[EXERCISE INPUT — start]
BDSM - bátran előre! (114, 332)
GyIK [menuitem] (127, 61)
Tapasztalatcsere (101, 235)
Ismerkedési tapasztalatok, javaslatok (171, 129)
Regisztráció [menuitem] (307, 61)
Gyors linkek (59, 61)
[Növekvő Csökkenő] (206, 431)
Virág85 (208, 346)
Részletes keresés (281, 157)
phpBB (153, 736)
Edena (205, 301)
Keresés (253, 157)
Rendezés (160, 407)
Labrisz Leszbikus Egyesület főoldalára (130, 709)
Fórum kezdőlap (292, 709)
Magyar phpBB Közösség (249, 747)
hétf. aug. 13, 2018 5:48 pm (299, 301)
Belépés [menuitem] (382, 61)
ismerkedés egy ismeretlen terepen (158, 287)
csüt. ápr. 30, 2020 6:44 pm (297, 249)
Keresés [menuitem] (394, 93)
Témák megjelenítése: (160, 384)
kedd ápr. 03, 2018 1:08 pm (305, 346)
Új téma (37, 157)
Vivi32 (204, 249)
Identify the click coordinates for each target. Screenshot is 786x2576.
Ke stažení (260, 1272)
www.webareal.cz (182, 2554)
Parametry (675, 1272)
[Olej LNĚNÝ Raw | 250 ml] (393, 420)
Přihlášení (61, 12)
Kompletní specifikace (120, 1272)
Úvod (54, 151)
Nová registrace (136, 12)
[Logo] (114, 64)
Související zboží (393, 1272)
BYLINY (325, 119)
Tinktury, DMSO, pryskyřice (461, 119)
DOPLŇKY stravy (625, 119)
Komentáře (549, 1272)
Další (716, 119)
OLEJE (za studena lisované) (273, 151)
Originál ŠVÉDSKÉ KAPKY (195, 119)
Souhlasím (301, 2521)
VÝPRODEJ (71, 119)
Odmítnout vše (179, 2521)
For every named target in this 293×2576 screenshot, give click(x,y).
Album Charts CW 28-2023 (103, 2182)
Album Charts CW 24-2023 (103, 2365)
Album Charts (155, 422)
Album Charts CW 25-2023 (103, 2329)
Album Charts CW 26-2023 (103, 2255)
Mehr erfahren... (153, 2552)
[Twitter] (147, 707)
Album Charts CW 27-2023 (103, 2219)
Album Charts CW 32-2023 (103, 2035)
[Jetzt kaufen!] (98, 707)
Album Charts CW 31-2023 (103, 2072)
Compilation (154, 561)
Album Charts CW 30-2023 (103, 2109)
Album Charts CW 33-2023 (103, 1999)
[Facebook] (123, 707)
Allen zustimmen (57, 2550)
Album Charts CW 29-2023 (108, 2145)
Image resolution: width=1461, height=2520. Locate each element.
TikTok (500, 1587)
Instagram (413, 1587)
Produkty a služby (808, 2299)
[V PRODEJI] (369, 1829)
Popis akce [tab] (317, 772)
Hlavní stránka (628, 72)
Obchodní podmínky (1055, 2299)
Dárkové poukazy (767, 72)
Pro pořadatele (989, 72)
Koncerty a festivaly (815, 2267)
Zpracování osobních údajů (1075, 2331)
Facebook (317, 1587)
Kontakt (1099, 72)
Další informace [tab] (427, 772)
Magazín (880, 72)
[EXERCISE INPUT — finish]
▸ **YOUR GOAL**
Lines from the top of the data above through the line containing "Belépés [menuitem] (382, 61)" must be repeated exactly. All other lines stay out.

▸ **RESPONSE TO THIS EXERCISE**
BDSM - bátran előre! (114, 332)
GyIK [menuitem] (127, 61)
Tapasztalatcsere (101, 235)
Ismerkedési tapasztalatok, javaslatok (171, 129)
Regisztráció [menuitem] (307, 61)
Gyors linkek (59, 61)
[Növekvő Csökkenő] (206, 431)
Virág85 (208, 346)
Részletes keresés (281, 157)
phpBB (153, 736)
Edena (205, 301)
Keresés (253, 157)
Rendezés (160, 407)
Labrisz Leszbikus Egyesület főoldalára (130, 709)
Fórum kezdőlap (292, 709)
Magyar phpBB Közösség (249, 747)
hétf. aug. 13, 2018 5:48 pm (299, 301)
Belépés [menuitem] (382, 61)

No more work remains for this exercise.